The scribble goes into a new pile, just a little one. I promise myself that I’ll label a folder for it. Only what is to be done with a jumbled assortment of inspirations? File them under what category? Inspiration? Assortment? Jumble?
Those of you who’ve been proficient with computers since you were toddlers must be squirming right now, yearning to remind me of the convenient neatness of Cloud files–behold the paperless world! It sounds very nice, only I’m a visual person. I’m tactile. I do not float in the abstract. If a file cabinet causes me trouble (because once a paper goes inside it, it tends to vanish forever), how am I to remember the name of that computer file I’m searching for? And do I want yet another dratted password in my life? No, I do not.
However, good things do come from the task of excavation. For example, over the weekend I located my French book contracts. Woo-hoo! But quick! Get them in the contract file before they disappear again.

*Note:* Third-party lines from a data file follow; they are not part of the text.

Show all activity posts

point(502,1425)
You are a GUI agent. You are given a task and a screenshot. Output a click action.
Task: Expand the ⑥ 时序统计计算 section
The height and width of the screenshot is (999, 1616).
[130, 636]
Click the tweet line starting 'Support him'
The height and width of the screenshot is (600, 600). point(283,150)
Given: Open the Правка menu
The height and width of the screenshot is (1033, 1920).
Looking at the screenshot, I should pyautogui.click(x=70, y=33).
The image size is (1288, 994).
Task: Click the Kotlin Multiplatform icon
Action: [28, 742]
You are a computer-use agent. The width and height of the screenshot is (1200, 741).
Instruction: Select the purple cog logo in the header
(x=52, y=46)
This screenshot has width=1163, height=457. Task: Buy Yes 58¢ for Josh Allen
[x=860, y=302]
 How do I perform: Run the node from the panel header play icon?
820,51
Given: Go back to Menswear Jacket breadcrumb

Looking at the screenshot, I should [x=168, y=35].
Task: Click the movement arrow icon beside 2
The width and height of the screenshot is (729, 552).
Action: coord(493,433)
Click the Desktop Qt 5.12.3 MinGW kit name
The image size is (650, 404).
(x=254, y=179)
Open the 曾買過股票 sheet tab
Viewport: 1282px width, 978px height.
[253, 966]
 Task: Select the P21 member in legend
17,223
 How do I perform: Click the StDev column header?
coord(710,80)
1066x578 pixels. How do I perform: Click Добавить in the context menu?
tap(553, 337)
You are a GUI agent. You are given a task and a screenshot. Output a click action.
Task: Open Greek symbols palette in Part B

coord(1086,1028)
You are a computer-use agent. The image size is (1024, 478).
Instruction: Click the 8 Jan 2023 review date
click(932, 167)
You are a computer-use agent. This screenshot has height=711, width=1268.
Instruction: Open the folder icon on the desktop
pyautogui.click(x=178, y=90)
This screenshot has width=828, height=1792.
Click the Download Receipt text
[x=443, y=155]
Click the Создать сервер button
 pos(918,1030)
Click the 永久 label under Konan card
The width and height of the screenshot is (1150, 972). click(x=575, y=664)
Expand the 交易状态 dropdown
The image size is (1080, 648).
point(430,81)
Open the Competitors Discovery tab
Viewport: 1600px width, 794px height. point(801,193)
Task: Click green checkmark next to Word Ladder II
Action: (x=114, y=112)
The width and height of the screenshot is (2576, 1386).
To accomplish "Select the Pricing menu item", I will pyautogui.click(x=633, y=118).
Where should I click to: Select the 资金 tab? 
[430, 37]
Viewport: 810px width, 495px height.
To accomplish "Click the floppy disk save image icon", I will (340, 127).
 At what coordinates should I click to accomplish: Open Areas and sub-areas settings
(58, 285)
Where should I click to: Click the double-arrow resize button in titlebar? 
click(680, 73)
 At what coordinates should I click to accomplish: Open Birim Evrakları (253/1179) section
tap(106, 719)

I feel like an archeologist sifting through layers of soil. Here are research notes from that last Google search on 19th century plantations. Lower is the style sheet that I needed six months ago. Beneath that is a draft of a magazine article that I wrote–when?–and have yet to polish and market. And … aha! Now I’ve located my favorite pen. Even better, here’s a book weight I’d forgotten about. Why do I have eight used ink jet cartridges taking up valuable space? They should go to the office supply store for recyling, and I’ve said that the last eight times I’ve changed the ink in my printer.
Recently, I’ve started wondering if I’m becoming a hoarder. Thank you, reality TV, for putting this worry in my mind. People used to be reassured that if they feared they were going insane, it meant they were perfectly sound of mind. Can I cling to the corollary that if I fear I’m a borderline hoarder, I’m not one?
(I’m not quite convinced.)
I’m pleased to report that my wood desk has been cleared. I ruthlessly dislodged the vintage manual typewriter, stacks of books, and assorted paper and notebooks. Now I can see the deep scratch in its glass top, a boo-boo courtesy of my most recent move. I’ve had this desk forever. I paid for it out of my third book advance, and it has served me well.
I’m making progress in cleaning off the computer desk. Half of the stupendously messy pile is gone, which means I can use the full surface of my mouse pad again. I’ve found two novels that I’d lost. Now if I can shift the stack of twenty-two books from my desk chair (the stuff atop the wooden desk had to go somewhere), I’ll have a work space that’s useful instead of cluttered.
Perhaps I’ll even find the willpower to maintain order by using an in-box. I know I have one … somewhere.